5. Conclusion and Broader Implications
This investigation successfully diagnosed and remedied a critical leakage failure in an EV battery pack lower tray manufactured via FSW. The primary conclusions are:
- The leakage was caused by a “cold weld” or kissing bond defect, resulting from severe misalignment of the FSW tool stirring pin relative to the joint line. This misalignment prevented the thermomechanical conditioning necessary for metallurgical bonding at the original faying surface, creating a continuous, unbonded planar defect that served as a leak path.
- The integration of a laser seam tracking system to maintain pin alignment within \(\pm 0.2 \, \text{mm}\) was the pivotal corrective action. This was supplemented by an optimized parameter set (1500 rpm, 800 mm/min) to ensure adequate energy input \(E_{eff}\). The relationship underscores that both precise geometric control (\( \eta(T, \text{Alignment}) \rightarrow 1 \)) and sufficient parametric input are non-negotiable for robust weld integrity in EV battery pack applications.
- The optimized process eliminated the defect, as confirmed by metallography, and produced joints with consistent mechanical properties (average UTS ~209 MPa, 73% joint efficiency) and a ductile fracture mode. Most importantly, it restored and enhanced production reliability, achieving a sustained leak-test pass rate >99.8%.
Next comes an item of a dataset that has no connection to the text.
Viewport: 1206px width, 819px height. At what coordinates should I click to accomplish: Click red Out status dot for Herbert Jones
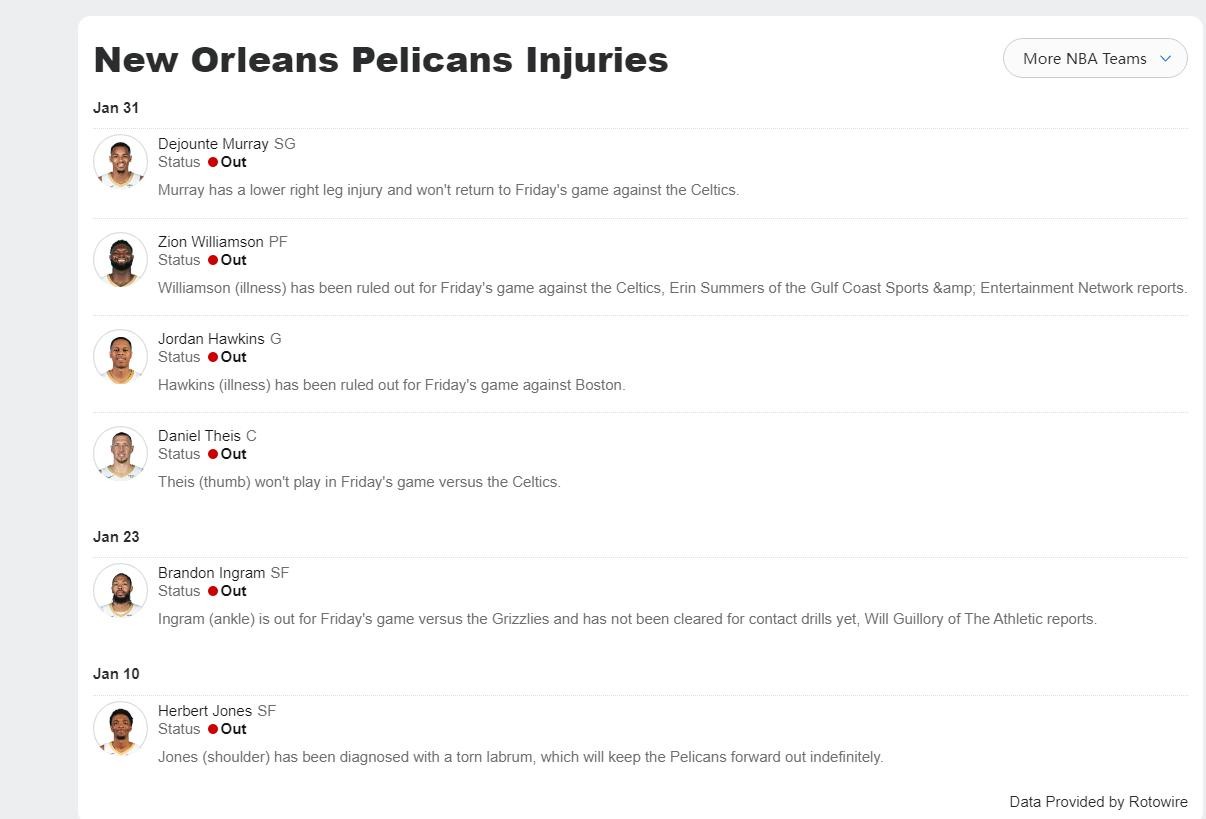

This case study highlights that in high-volume, quality-critical applications like EV battery pack manufacturing, advanced process control systems are essential to mitigate the risks posed by inherent production variabilities. The findings reinforce that tool alignment is as critical a parameter as rotation speed, travel speed, and force in the FSW process window. For future designs, incorporating self-locating joint geometries or specifying slightly oversized (dwell-initiating) pin features for challenging fit-ups could provide additional robustness. The methodology and solutions presented herein offer a validated framework for troubleshooting and enhancing the quality of FSW joints in safety-critical automotive components.